◆ **The task**: Set the listing down again, exactly as it stands below.

◆ **Supplied entries**:
━━━━━━━━

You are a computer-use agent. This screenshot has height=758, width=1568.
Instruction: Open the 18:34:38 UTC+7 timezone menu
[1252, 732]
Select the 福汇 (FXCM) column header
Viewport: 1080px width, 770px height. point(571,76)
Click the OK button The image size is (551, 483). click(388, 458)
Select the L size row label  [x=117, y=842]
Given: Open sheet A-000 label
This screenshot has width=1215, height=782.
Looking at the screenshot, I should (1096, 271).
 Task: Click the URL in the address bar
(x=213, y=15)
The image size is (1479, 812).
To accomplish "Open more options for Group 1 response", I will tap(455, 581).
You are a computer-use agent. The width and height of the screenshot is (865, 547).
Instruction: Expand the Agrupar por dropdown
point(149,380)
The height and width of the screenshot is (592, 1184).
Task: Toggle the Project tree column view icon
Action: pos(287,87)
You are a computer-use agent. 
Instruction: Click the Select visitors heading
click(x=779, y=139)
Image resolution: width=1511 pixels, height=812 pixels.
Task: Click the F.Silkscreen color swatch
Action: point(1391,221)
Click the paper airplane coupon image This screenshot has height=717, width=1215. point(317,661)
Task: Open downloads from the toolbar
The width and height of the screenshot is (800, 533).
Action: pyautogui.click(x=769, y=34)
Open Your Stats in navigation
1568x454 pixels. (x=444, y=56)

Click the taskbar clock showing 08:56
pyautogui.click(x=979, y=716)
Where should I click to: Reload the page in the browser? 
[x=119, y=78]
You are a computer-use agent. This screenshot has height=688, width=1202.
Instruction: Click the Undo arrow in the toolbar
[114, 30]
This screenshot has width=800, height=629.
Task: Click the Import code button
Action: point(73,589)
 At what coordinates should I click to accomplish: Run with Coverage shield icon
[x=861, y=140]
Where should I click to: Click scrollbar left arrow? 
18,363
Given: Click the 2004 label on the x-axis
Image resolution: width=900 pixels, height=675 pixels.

━━━━━━━━

◆ **Task output**:
You are a computer-use agent. This screenshot has height=758, width=1568.
Instruction: Open the 18:34:38 UTC+7 timezone menu
[1252, 732]
Select the 福汇 (FXCM) column header
Viewport: 1080px width, 770px height. point(571,76)
Click the OK button The image size is (551, 483). click(388, 458)
Select the L size row label  [x=117, y=842]
Given: Open sheet A-000 label
This screenshot has width=1215, height=782.
Looking at the screenshot, I should (1096, 271).
 Task: Click the URL in the address bar
(x=213, y=15)
The image size is (1479, 812).
To accomplish "Open more options for Group 1 response", I will tap(455, 581).
You are a computer-use agent. The width and height of the screenshot is (865, 547).
Instruction: Expand the Agrupar por dropdown
point(149,380)
The height and width of the screenshot is (592, 1184).
Task: Toggle the Project tree column view icon
Action: pos(287,87)
You are a computer-use agent. 
Instruction: Click the Select visitors heading
click(x=779, y=139)
Image resolution: width=1511 pixels, height=812 pixels.
Task: Click the F.Silkscreen color swatch
Action: point(1391,221)
Click the paper airplane coupon image This screenshot has height=717, width=1215. point(317,661)
Task: Open downloads from the toolbar
The width and height of the screenshot is (800, 533).
Action: pyautogui.click(x=769, y=34)
Open Your Stats in navigation
1568x454 pixels. (x=444, y=56)

Click the taskbar clock showing 08:56
pyautogui.click(x=979, y=716)
Where should I click to: Reload the page in the browser? 
[x=119, y=78]
You are a computer-use agent. This screenshot has height=688, width=1202.
Instruction: Click the Undo arrow in the toolbar
[114, 30]
This screenshot has width=800, height=629.
Task: Click the Import code button
Action: point(73,589)
 At what coordinates should I click to accomplish: Run with Coverage shield icon
[x=861, y=140]
Where should I click to: Click scrollbar left arrow? 
18,363
Given: Click the 2004 label on the x-axis
Image resolution: width=900 pixels, height=675 pixels.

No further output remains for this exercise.